Biologically-Motivated Learning Model for Instructed Visual Processing
Roy Abel, Shimon Ullman
TL;DR
This work tackles how TD attention can be integrated with learning in visual processing by proposing a biologically plausible BU-TD model that uses Counter-Hebb learning to generate backpropagation-like updates. A task-driven instruction mechanism selects sparse BU sub-networks, enabling instruction-based guided vision within a unified BU-TD framework. The Counter-Hebb rule provides locality and, under weight symmetry, exact BP equivalence, with near-BP performance in asymmetric settings, and robust results on standard vision benchmarks and multi-task learning datasets. The findings offer a potential bridge between neuroscience-inspired models of vision and instruction-tuned AI systems, suggesting pathways for biologically plausible, guided vision models and insights relevant to vision-language architectures.
Abstract
As part of understanding how the brain learns, ongoing work seeks to combine biological knowledge and current artificial intelligence (AI) modeling in an attempt to find an efficient biologically plausible learning scheme.
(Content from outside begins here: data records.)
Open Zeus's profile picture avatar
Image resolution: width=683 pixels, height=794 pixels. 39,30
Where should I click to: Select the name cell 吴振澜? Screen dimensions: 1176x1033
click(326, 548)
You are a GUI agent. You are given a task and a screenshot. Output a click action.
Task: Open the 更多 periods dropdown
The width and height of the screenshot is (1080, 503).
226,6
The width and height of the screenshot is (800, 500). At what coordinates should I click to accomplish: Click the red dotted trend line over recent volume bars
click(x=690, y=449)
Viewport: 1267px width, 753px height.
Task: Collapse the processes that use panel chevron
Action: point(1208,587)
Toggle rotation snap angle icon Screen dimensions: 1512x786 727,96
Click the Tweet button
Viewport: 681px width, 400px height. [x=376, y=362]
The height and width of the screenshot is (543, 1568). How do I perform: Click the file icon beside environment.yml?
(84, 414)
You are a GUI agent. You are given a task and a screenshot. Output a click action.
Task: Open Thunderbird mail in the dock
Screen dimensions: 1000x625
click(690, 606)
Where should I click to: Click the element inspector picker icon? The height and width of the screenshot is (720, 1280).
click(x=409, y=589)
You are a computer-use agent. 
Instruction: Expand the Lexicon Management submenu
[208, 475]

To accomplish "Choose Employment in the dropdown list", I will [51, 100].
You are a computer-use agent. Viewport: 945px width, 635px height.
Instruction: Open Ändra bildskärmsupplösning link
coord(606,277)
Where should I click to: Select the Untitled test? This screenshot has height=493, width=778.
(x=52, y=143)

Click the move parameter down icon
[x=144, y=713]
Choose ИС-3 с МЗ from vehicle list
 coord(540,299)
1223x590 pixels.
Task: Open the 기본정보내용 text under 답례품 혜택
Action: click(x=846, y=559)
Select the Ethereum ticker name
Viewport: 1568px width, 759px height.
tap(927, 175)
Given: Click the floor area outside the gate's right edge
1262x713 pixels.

Current models of biologically plausible learning often use a cortical-like combination of bottom-up (BU) and top-down (TD) processing, where the TD part carries feedback signals used for learning. However, in the visual cortex, the TD pathway plays a second major role of visual attention, by guiding the visual process to locations and tasks of interest. A biological model should therefore combine the two tasks, and learn to guide the visual process. We introduce a model that uses a cortical-like combination of BU and TD processing that naturally integrates the two major functions of the TD stream. The integrated model is obtained by an appropriate connectivity pattern between the BU and TD streams, a novel processing cycle that uses the TD part twice, and the use of 'Counter-Hebb' learning that operates across the streams. We show that the 'Counter-Hebb' mechanism can provide an exact backpropagation synaptic modification. We further demonstrate the model's ability to guide the visual stream to perform a task of interest, achieving competitive performance compared with AI models on standard multi-task learning benchmarks. The successful combination of learning and visual guidance could provide a new view on combining BU and TD processing in human vision, and suggests possible directions for both biologically plausible models and artificial instructed models, such as vision-language models (VLMs).